11.   Litigation Commitments and Contingencies

We have been involved in a number of RAL class actions and putative RAL class action cases since 1990. Although we have successfully defended many such cases, we incurred a pretax expense of $43.5 million in fiscal year 2003 in connection with the settlement of one such case. Several of these cases are still pending and the amounts claimed in some of them is very substantial. To avoid the uncertainty of litigation and the diversion of resources and personnel resulting from the lawsuits, we, the lending bank, and the plaintiffs in the case Joel E. Zawikowski, et al. v. Beneficial National Bank, H&R Block, Inc., et al. (renamed Lynne A. Carnegie, et al. v. H&R Block, Inc., et al.), Case No. 98-C-2178 in the United States District Court for Northern Illinois, had agreed to a settlement class and a settlement of RAL-related claims on a nationwide basis. Under that settlement, we and the lending bank agreed to each pay $12.5 million toward a $25.0 million settlement fund for the benefit of the class members. The settlement was approved by the District Court in February 2001. Certain class members who had objected to the settlement appealed the order approving the settlement to the Seventh Circuit Court of Appeals. In April 2002, the Court of Appeals reversed the District Court’s order approving the settlement and remanded the matter back to the District Court for further consideration of the fairness and adequacy of the proposed settlement by a new District Court judge. In April 2003, the District Court judge declined to approve the $25.0 million settlement, finding that counsel for the settlement plaintiffs had been inadequate representatives of the plaintiff class and failed to sustain their burden of showing that the settlement was fair. The judge subsequently appointed new counsel for the plaintiffs who filed an amended complaint and a motion for partial summary judgment. In March 2004, the court either dismissed or decertified all of the plaintiffs’ claims other than part of one count alleging violations of the racketeering and conspiracy provision of the Racketeer Influenced and Corrupt Organizations act. We intend to continue defending the case and the remaining RAL class action litigation vigorously, but there are no assurances as to their outcome.

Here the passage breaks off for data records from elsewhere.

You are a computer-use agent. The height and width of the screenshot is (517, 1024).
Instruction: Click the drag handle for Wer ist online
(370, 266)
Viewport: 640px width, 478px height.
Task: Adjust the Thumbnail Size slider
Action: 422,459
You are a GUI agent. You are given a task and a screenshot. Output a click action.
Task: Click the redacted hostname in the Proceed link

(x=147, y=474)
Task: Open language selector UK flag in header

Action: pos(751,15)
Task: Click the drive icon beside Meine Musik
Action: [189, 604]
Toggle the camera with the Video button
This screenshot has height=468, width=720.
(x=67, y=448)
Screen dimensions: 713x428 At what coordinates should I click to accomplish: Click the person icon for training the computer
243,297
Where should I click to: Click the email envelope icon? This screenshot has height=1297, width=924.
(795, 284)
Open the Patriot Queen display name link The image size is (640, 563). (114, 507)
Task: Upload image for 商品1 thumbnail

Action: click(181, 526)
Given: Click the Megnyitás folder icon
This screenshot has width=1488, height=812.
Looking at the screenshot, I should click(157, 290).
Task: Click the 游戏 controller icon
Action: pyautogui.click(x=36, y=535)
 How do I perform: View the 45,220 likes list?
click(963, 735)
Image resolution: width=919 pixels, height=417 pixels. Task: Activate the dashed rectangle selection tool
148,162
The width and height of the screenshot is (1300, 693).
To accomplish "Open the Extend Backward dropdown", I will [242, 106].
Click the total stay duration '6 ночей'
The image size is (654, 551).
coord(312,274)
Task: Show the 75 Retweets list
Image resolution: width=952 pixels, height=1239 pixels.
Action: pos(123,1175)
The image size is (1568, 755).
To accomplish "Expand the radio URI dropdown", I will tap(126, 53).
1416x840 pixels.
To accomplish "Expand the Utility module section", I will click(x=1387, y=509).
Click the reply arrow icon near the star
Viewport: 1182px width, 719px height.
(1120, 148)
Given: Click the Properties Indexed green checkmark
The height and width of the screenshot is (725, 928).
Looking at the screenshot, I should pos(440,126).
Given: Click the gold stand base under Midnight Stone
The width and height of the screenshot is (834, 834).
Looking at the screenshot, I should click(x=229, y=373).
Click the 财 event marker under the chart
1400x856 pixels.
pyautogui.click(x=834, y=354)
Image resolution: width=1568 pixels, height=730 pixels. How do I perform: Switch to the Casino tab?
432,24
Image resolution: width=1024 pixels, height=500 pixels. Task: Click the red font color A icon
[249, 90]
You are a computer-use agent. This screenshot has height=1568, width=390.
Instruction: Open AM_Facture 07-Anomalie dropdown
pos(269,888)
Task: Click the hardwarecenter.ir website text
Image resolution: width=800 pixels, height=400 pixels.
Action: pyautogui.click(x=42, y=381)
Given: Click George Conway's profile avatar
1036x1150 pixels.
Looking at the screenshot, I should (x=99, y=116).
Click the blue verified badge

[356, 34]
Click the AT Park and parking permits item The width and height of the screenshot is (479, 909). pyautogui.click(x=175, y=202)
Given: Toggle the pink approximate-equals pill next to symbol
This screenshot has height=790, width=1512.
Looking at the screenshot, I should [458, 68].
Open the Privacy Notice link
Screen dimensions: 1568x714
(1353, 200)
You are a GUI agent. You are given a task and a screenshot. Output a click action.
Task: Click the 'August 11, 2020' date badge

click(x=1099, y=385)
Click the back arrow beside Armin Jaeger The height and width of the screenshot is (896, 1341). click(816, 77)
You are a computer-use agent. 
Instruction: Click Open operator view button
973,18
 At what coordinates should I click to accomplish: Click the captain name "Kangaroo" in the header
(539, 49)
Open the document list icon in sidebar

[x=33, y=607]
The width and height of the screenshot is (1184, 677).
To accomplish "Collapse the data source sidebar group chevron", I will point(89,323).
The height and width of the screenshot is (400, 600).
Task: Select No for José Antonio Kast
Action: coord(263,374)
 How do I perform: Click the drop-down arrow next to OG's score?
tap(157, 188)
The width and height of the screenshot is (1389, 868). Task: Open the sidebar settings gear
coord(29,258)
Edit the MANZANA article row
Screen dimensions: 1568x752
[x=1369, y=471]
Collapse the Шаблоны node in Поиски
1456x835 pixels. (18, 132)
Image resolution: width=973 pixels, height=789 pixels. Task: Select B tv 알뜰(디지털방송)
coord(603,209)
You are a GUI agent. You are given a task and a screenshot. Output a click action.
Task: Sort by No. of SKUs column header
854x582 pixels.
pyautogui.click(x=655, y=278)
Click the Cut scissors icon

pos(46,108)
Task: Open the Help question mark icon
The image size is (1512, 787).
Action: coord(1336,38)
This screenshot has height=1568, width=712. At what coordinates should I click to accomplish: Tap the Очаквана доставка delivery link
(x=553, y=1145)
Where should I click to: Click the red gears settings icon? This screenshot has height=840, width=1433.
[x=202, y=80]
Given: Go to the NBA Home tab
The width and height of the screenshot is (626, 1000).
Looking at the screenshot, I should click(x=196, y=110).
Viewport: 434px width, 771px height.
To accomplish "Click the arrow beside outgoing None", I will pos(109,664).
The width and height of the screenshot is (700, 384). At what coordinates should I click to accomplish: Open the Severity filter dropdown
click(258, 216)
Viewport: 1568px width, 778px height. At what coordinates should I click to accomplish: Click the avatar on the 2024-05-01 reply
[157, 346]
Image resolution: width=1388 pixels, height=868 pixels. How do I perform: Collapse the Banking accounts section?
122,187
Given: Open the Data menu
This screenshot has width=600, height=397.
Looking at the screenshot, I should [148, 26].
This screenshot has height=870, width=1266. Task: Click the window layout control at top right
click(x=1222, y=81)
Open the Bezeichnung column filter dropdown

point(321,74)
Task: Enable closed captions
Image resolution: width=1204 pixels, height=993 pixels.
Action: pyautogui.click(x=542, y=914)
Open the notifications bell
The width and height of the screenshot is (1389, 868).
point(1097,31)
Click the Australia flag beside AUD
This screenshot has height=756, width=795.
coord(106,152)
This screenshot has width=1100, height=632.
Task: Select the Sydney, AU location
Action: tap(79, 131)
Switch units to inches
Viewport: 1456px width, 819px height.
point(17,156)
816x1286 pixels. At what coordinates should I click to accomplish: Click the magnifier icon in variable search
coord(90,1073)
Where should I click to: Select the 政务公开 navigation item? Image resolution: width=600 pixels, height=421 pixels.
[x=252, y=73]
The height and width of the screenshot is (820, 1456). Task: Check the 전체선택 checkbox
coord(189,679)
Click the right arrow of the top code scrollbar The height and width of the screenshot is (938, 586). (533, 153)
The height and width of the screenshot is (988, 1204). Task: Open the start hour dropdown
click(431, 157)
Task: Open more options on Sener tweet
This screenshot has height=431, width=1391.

     On September 8, 2004, our Board of Directors approved a settlement agreement of the case Joyce Green, et al. v. H&R Block, Inc., Block Financial Corporation, et al., Case No. 97195023, in the Circuit Court for Baltimore City, Maryland. The settlement agreement provides for each class member to receive a small cash payment and a one-time rebate coupon for tax return preparation services and for the defendants to pay settlement administration costs and court-approved legal fees of class counsel. We estimate the eventual cost of this settlement to approximate $1.5 million. The settlement agreement is subject to, and will not be final until receipt of, approval from the Circuit Court.

     We and certain of our current and former officers and directors were named defendants in litigation entitled Paul White, et al. v. H&R Block, et al., consolidated Case Numbers 02CV8965, 02CV9661, 02CV9682 and 02CV9830 pending in the United States District Court for the Southern District of New York. The plaintiffs in this litigation alleged that the defendants violated Section 10(b) of the Securities Exchange Act of 1934 and Rule 10b-5 promulgated thereunder by failing to disclose to shareholders various cases in which we had been sued regarding the RAL program, by failing to set adequate reserves for those cases, and by failing to disclose the supposed implications of those cases for the future of the RAL program. On July 28, 2004, the defendants’ motion to dismiss was granted and the plaintiffs’ complaint was dismissed.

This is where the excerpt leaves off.